I suppose you saw the latest news:

Regarding another Republican being associated with the DC Madam that you confidently said would out a bunch of Democrats? You prepared to back off your original post yet or do you plan on keep waiting for the Dems to start falling, too?

Mark said...

Not at all, Dan. You may remember that I predicted that little would be heard about any Democrats on the list. Here's a refresher, direct from that post:

"On the Democratic side, little will be reported on, and those that are named will be excused for any and all misconduct on the grounds that they have done nothing illegal, or at least, nothing that amounts to anything more than a misdemeanor."

It very likely is exactly as I predicted. There may indeed be many Democrats on that list, but the press won't report it. It doesn't fit in their agenda.

The only way to know for certain just how many Dems vs. Republicans are on the list is to have every name on the list made public, not just a select fes. Agree?
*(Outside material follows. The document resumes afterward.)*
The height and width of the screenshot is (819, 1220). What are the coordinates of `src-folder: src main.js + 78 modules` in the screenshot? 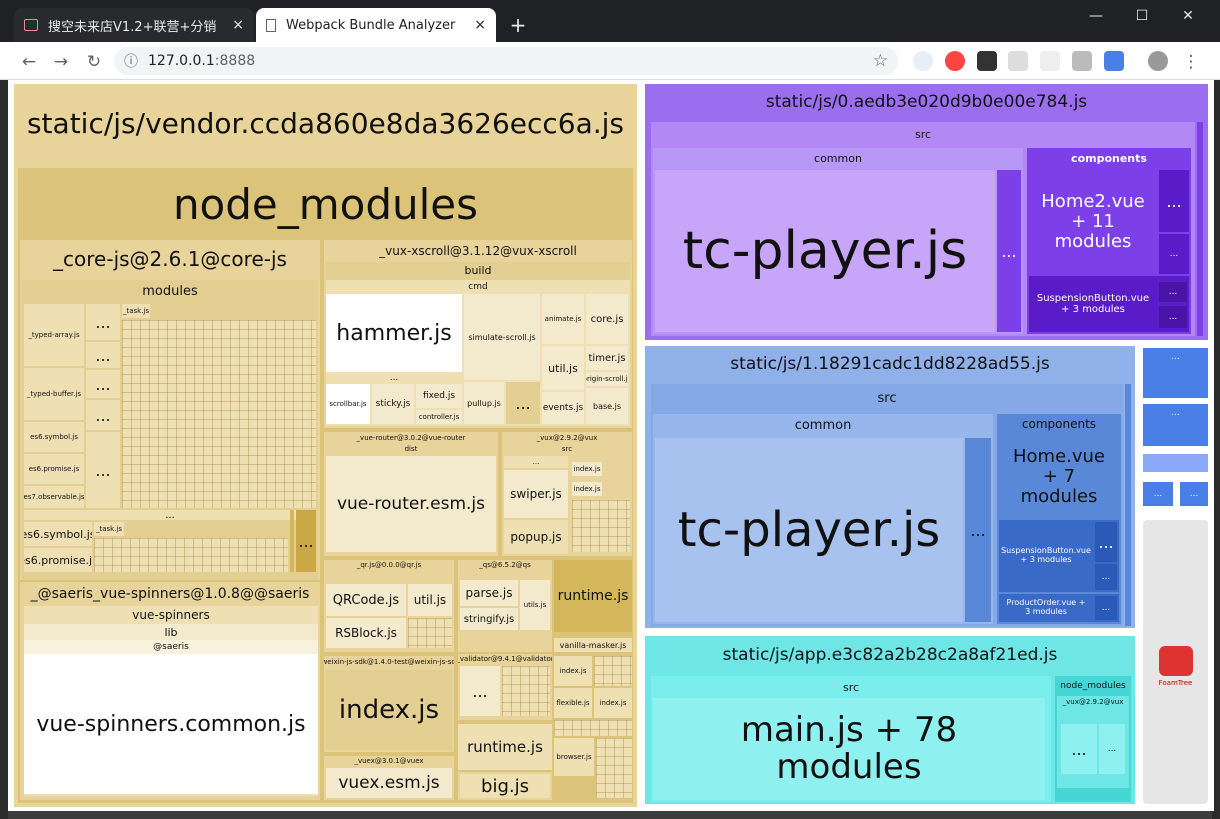 It's located at (851, 739).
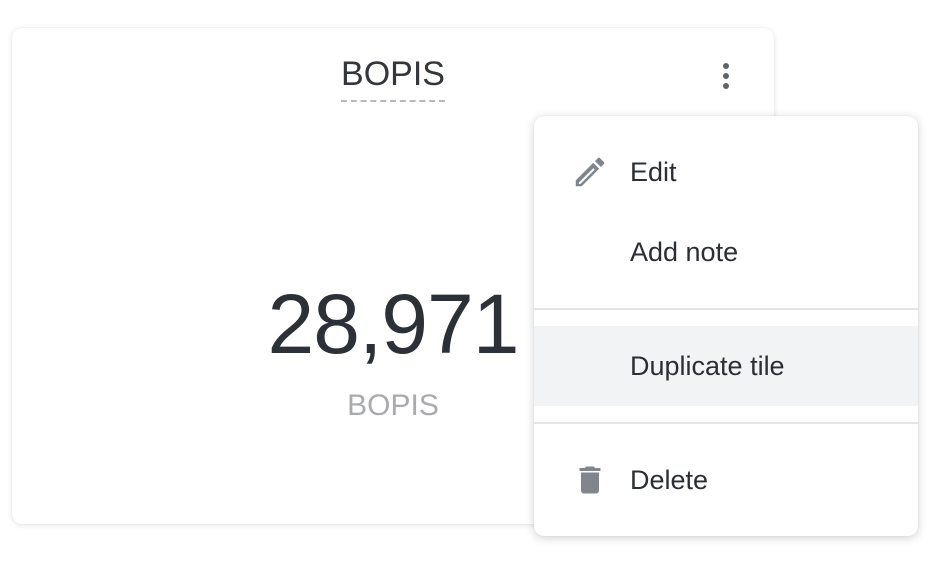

If there are more Democrats than Republicans listed, the press won't report it.

Dan Trabue said...

"If there are more Democrats than Republicans listed, the press won't report it."

Right. Because the press is merely a flack for the Democrats. They wouldn't love to report that sort of breaking news to help them sell newspapers. Not the "liberal" press nor the "conservative" press, which has just as much access to the news of the day as the "liberal" press.

It's all one big conspiracy, you suspect?

Henry said...

My favorite was my buddy in high school who would go to McD's, order fries with no salt (thus causing them to fry a fresh batch), and then ask for salt when the fires were served up.


Erudite Redneck said...

Re, "the press won't report it. It doesn't fit in their agenda."

You are a Nothing Sandwich, Mark.

Gayle said...

Reporting back: It seems McDonalds no longer minds putting pickles on a fish sandwich. Actually I asked for one pickle and got three! No, I didn't complain about it. I hate pickles and wasn't going to eat them anyway. I gave them to hubby who loves them.

So, now we don't know whether the rules have been changed, or if it's only the person who fixed the sandwich who didn't know the rules, or the manager of that particular McDonalds isn't paying attention to the rules. :)

Timothy said...

Hi Mark,
I love your story. It really is funny and shows the absurdity of some of the rules. Thanks for sharing it...

mom2 said...

I saw on tv that Larry Flynt is taking credit for exposing Vitter. When has he ever done the same for a Democrat?